De gauche à droite, Christophe Cosme, Anne-Michèle Bianchi, Mathieu Darnaud, Bernard Carayon, Pierre Picon délégué des jeunes, Jean-Claude Salvignol, secrétaire et Denis Négrier, trésorier

C’est un Bernard Carayon en mode « cogneur » qu’ont eu droit les militants et les élus locaux des Républicains conviés samedi à la fête annuelle du mouvement tarnais qui s’est déroulée cette année à Réalmont en présence de Mathieu Darnaud, Sénateur de l’Ardèche.
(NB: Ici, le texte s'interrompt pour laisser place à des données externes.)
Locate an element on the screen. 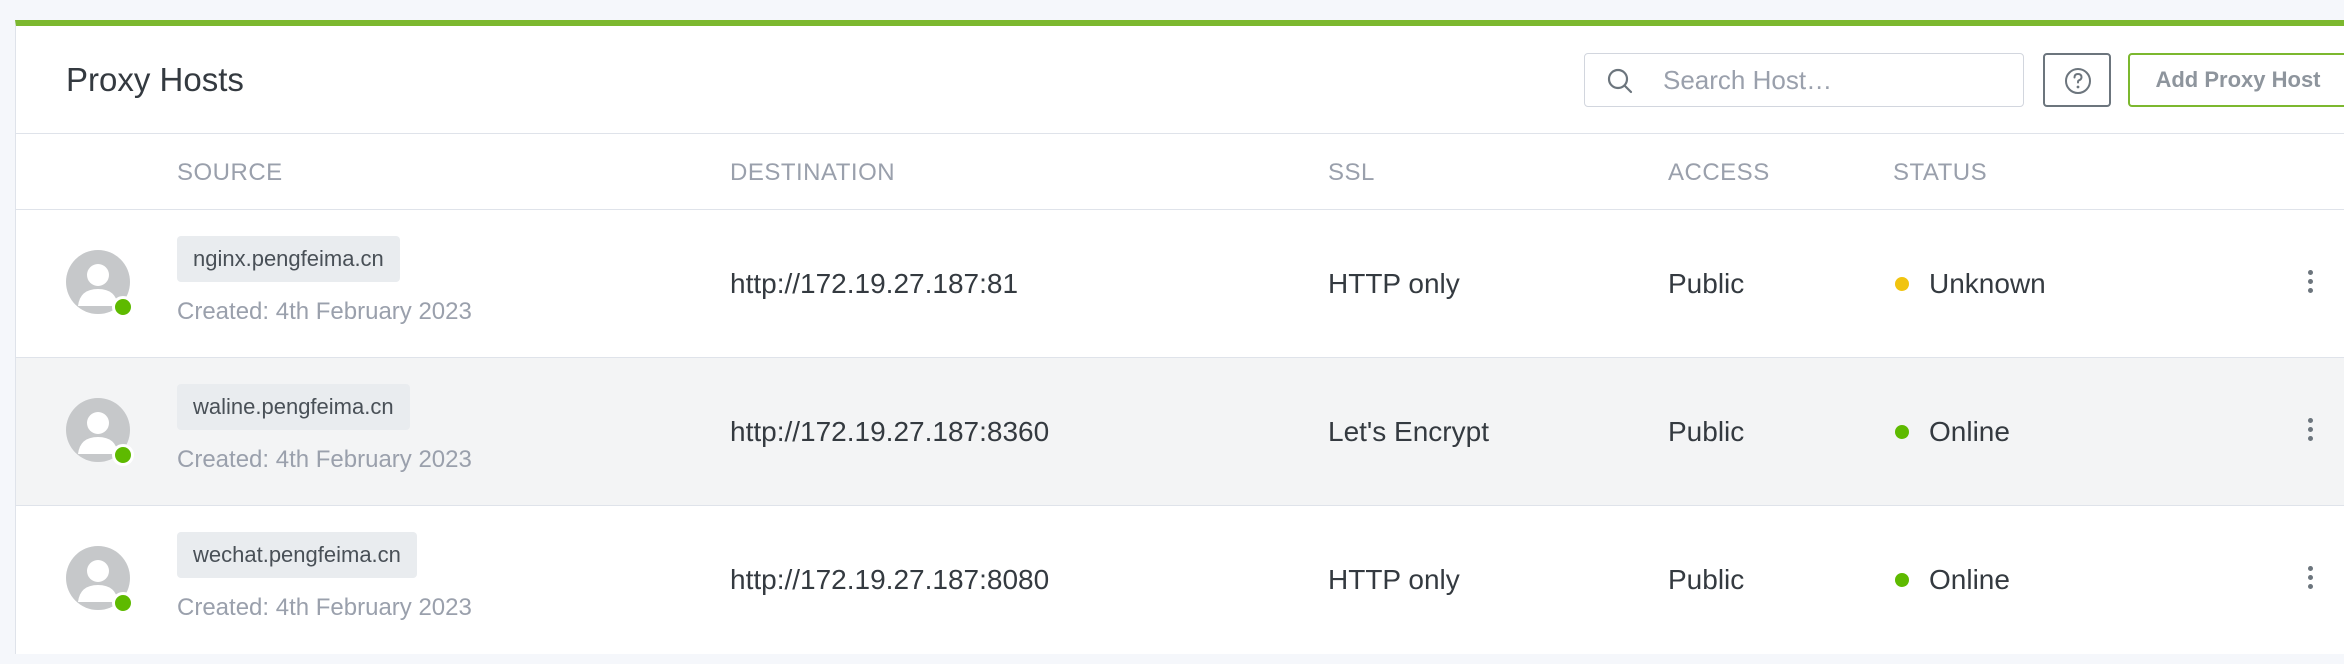  search-icon is located at coordinates (1620, 81).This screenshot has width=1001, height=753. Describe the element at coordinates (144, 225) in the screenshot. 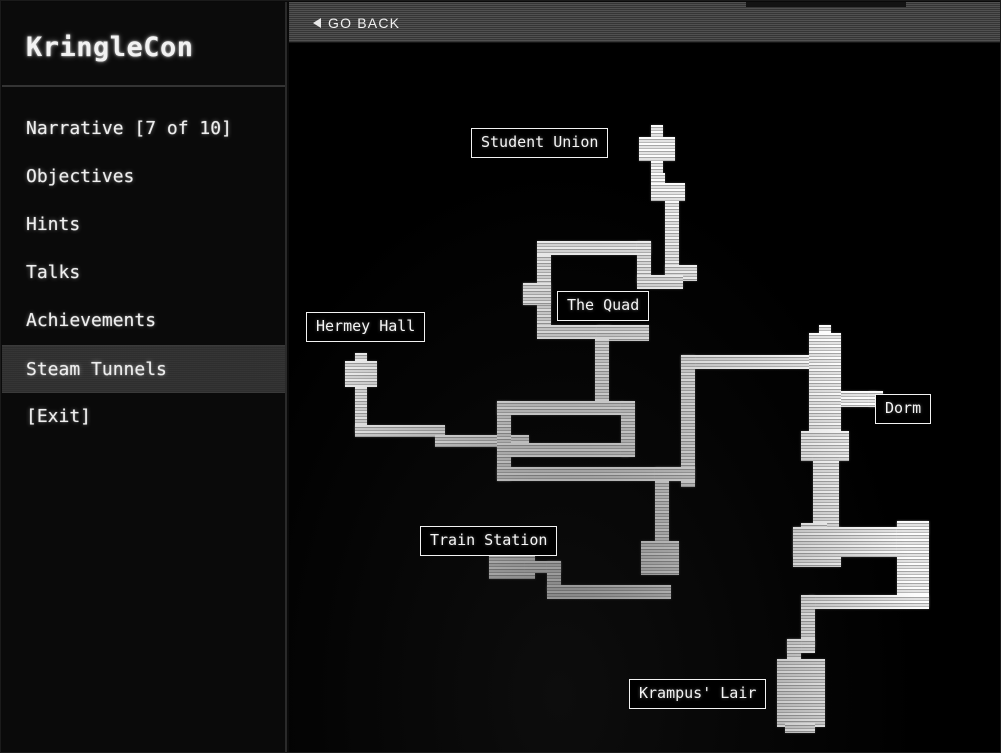

I see `sidebar-item-hints: Hints` at that location.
Peu avant l’heure du déjeuner, Bernard Carayon avait convié la presse. Le président départemental n’a pas mâché ses mots pour désosser la politique d’Emmanuel Macron. Au menu : ses échecs en matière sécuritaire, de politique migratoire, de dépense publique et de pouvoir d’achat des Français et quelques formules chocs : « Un couteau sans manche qui n’aurait pas de lame », « Macron, le Président des très riches », «Matraquage des collectivités locales », « L’élection du président Macron : un cambriolage politique », « Un nouveau monde qui n’existe pas », « Des députés cogneurs », « Politique injuste et inefficace », «Un parti macroniste exsangue et absent sur le terrain »,  « Un Président isolé sur la scène européenne », «Dérive inquiétante du pouvoir cautionné par l’exécutif »… bref, on l’aura compris Bernard Carayon en cette rentrée politique est en total désaccord avec la politique d’Emmanuel Macron et a frappé fort contre le Gouvernement et ses choix budgétaires.

Et le Sénateur de l’Ardèche de tirer également la sonnette d’alarme. « Tous les signaux sont au rouge. On ne doit plus se cacher. La politique de Macron est basée sur une communication à l’extrême. Nous faisons partie des sept plus mauvais élèves en matière de croissance. Macron voulait incarner une position centrale, les peuples réclament une autre politique, sur le problème des migrants ».

Les 13 et 14 octobre prochains, seront renouvelées les instances départementales et Bernard Carayon a laissé entendre à demi-mots qu’il pourrait être candidat à sa succession.